A poison centre provides medical advice to citizens and healthcare professionals on health emergencies arising from exposure to hazardous chemicals or to other toxic agents, such as medicines, plants, bites and stings. Poison centres in the EU answer calls for support daily and around the clock.
Under the CLP Regulation, companies placing hazardous mixtures on the market have an obligation to provide information about these mixtures to the relevant national appointed bodies. Appointed bodies make this information available to poison centres so that they can provide rapid medical advice in the event of an emergency.
This website has been set up by the European Chemicals Agency to facilitate the implementation of the new requirements by companies, appointed bodies and poison centres.
The legal background of the obligations for industry to submit information on hazardous mixtures comes from Article 45 and Annex VIII to the CLP Regulation.
The Implementing Regulation introduces two main elements:
- A harmonised format for submitting information to appointed bodies – A common EU format will gradually replace the current national information requirements.
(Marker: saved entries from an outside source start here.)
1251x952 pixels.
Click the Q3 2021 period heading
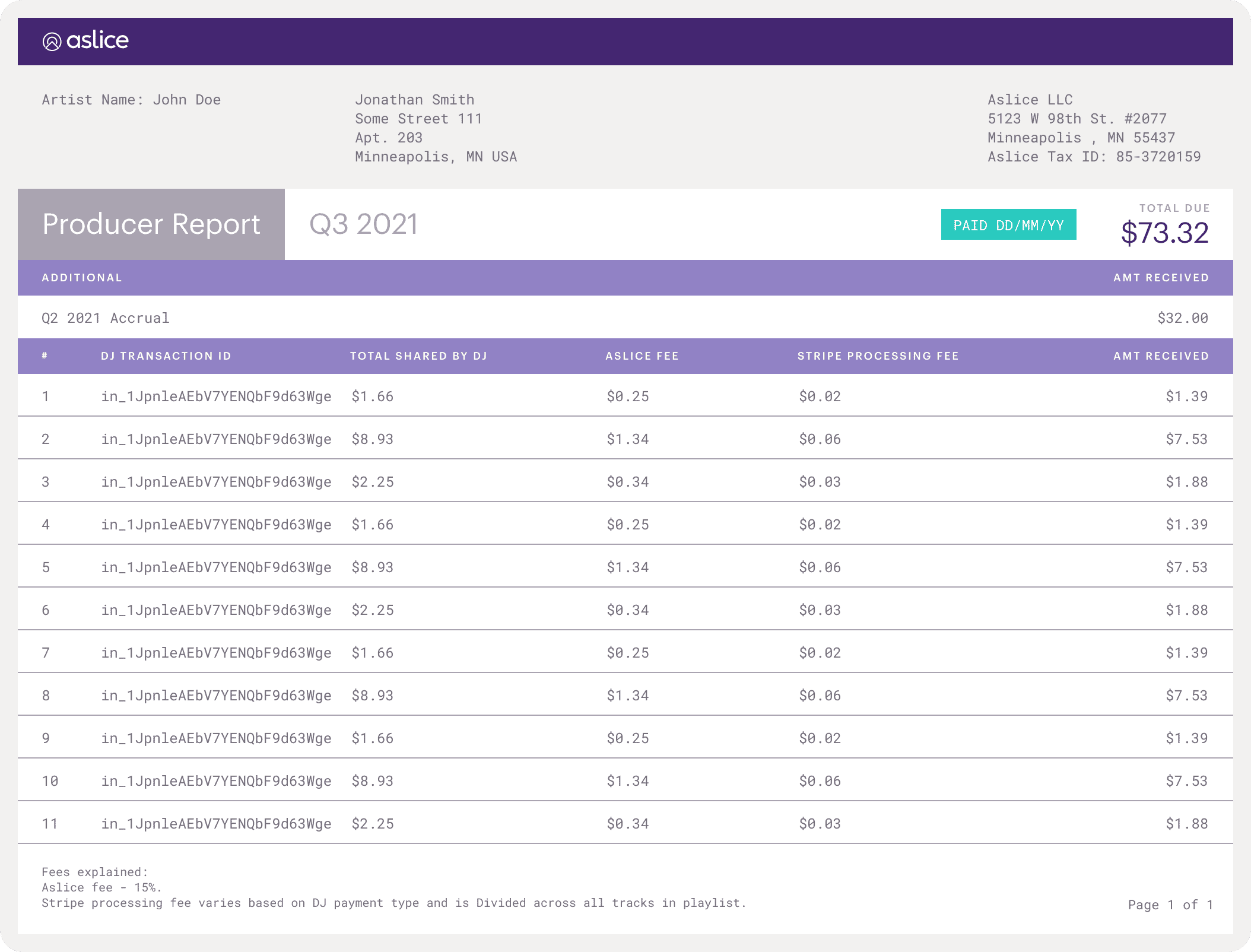click(363, 224)
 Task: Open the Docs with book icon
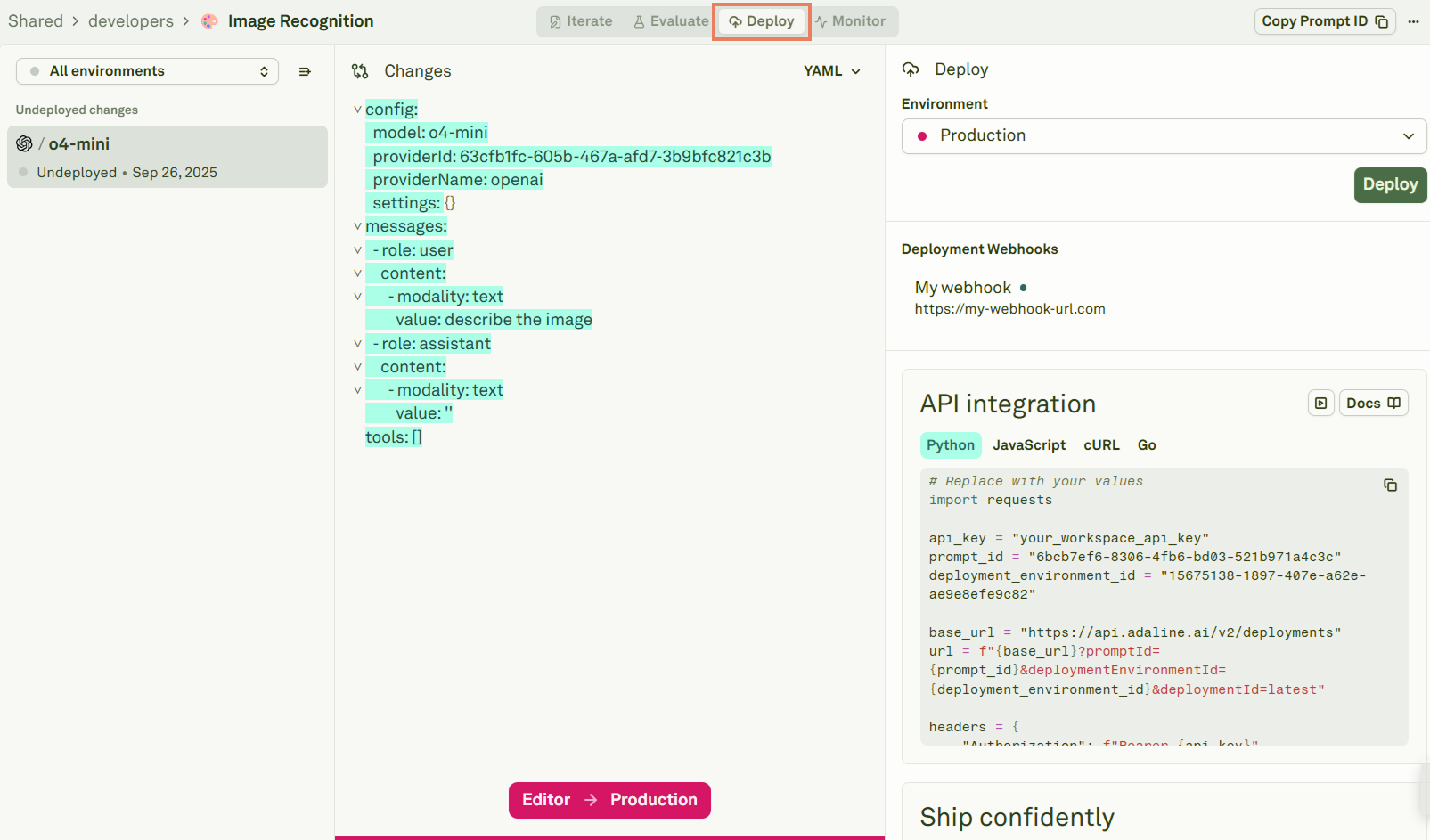click(1373, 403)
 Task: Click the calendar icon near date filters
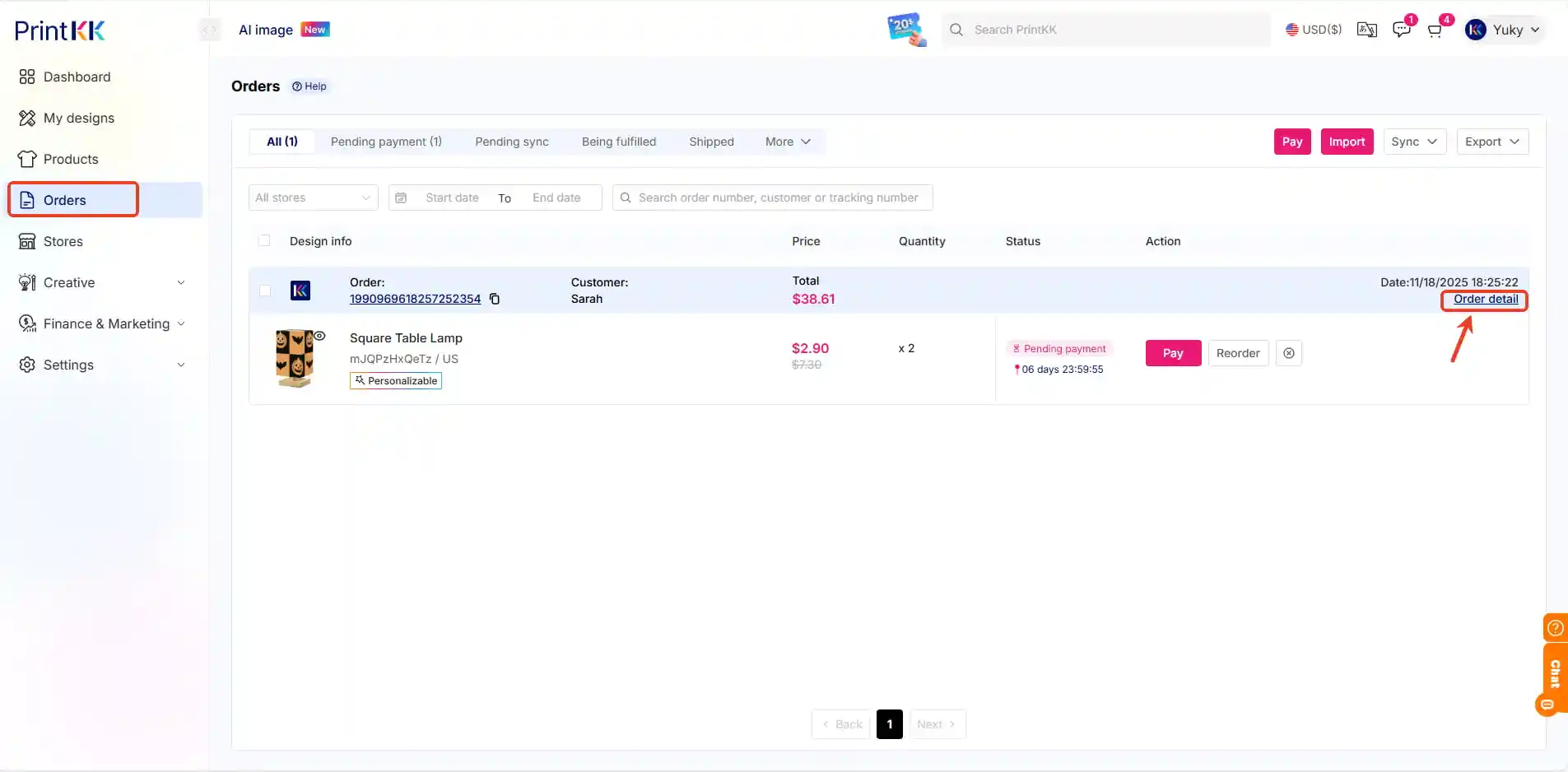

Information to be provided relates to the chemical composition of hazardous mixtures, identity and concentration ranges of ingredients, toxicologicalinformation and the product category according to a harmonised European product categorisation system (EuPCS).
- The unique formula identifier (UFI) – The UFI is a unique code to be printed on the label of the product. It creates an unambiguous link between a product placed on the market and the information on that specific mixture submitted to poison centres, so that the chemical formulation of the product can be precisely and rapidly identified. A precise identification is necessary to provide appropriate curative measures in the case of an emergency call.
Importers and downstream users placing hazardous mixtures on the market will be responsible for submitting the required information in the relevant Member States.